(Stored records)
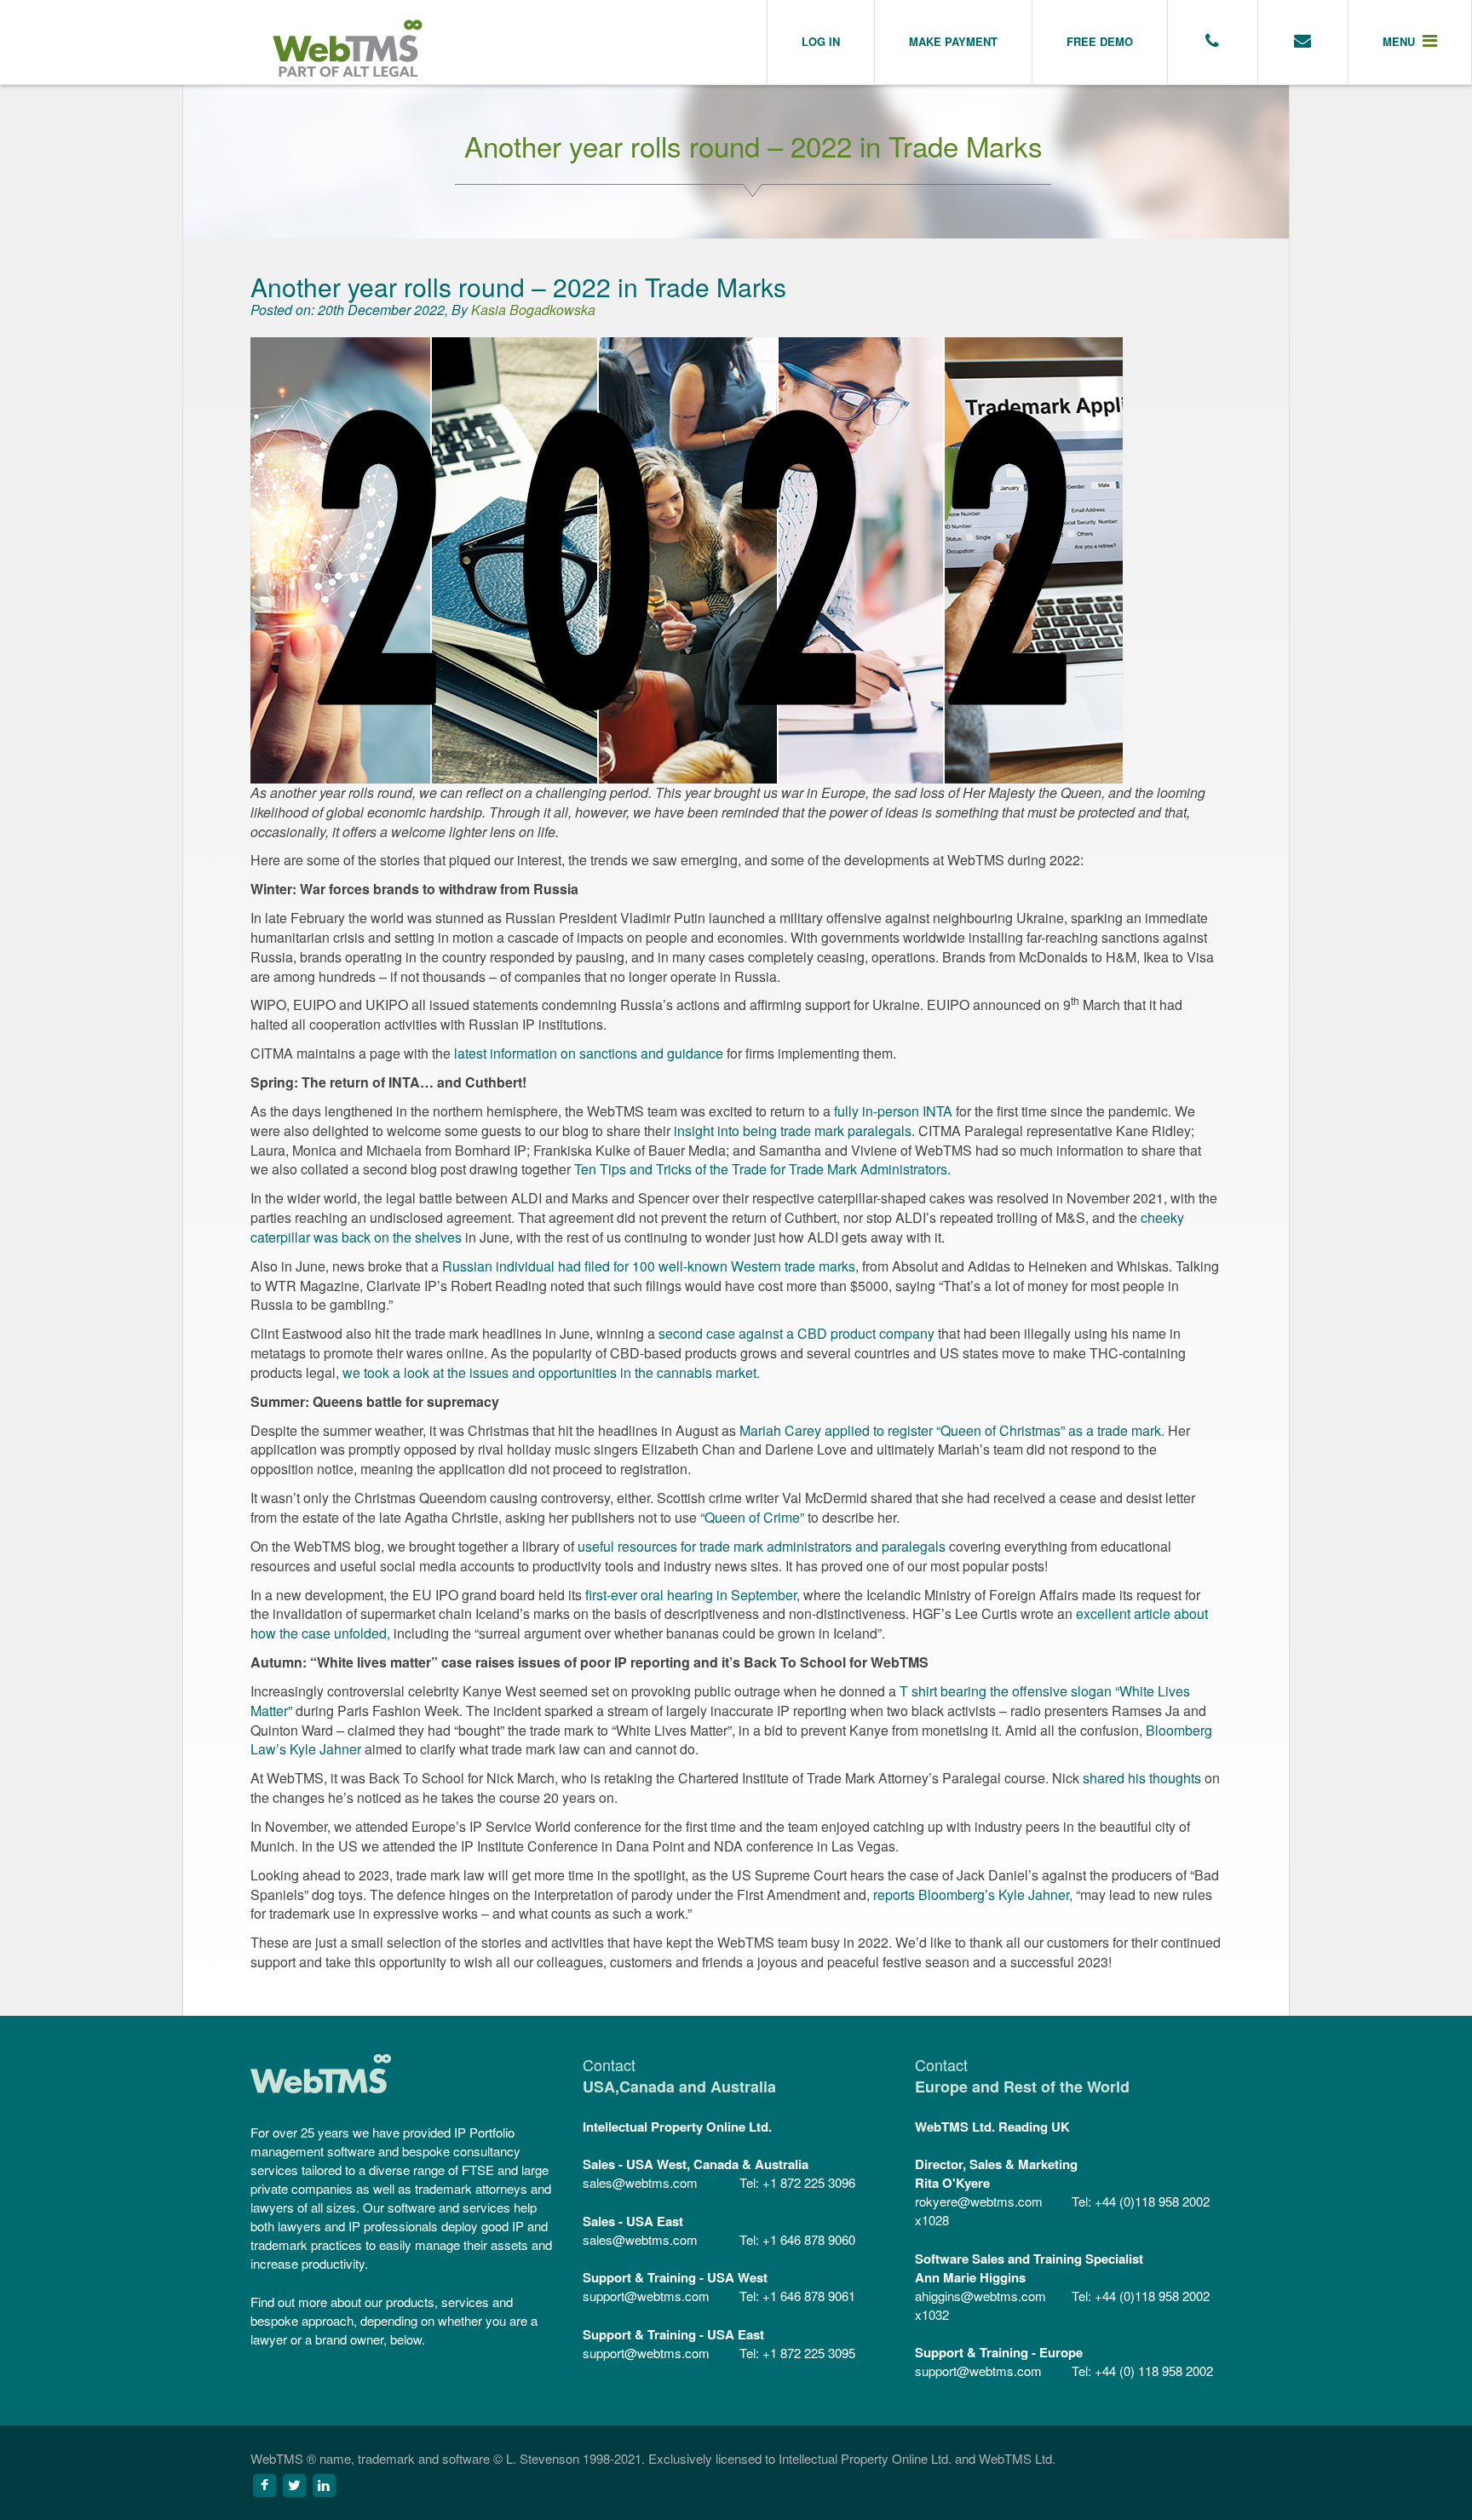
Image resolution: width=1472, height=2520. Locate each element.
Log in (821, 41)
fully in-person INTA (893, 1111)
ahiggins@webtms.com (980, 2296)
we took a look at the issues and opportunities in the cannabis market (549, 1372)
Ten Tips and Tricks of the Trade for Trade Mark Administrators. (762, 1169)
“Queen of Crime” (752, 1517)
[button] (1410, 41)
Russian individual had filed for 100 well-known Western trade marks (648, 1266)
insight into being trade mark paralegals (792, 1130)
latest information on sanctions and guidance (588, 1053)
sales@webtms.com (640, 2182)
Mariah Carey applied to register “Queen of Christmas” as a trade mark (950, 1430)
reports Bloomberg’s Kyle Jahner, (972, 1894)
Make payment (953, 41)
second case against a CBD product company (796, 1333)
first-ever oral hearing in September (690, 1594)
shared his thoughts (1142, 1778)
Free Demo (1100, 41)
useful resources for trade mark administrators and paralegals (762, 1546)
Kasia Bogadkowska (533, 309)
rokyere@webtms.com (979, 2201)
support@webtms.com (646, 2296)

▶ _EXERCISE_: Based on the records above, count the lines in which "webtms" occurs and provide only the number.

▶ _FINAL ANSWER_: 4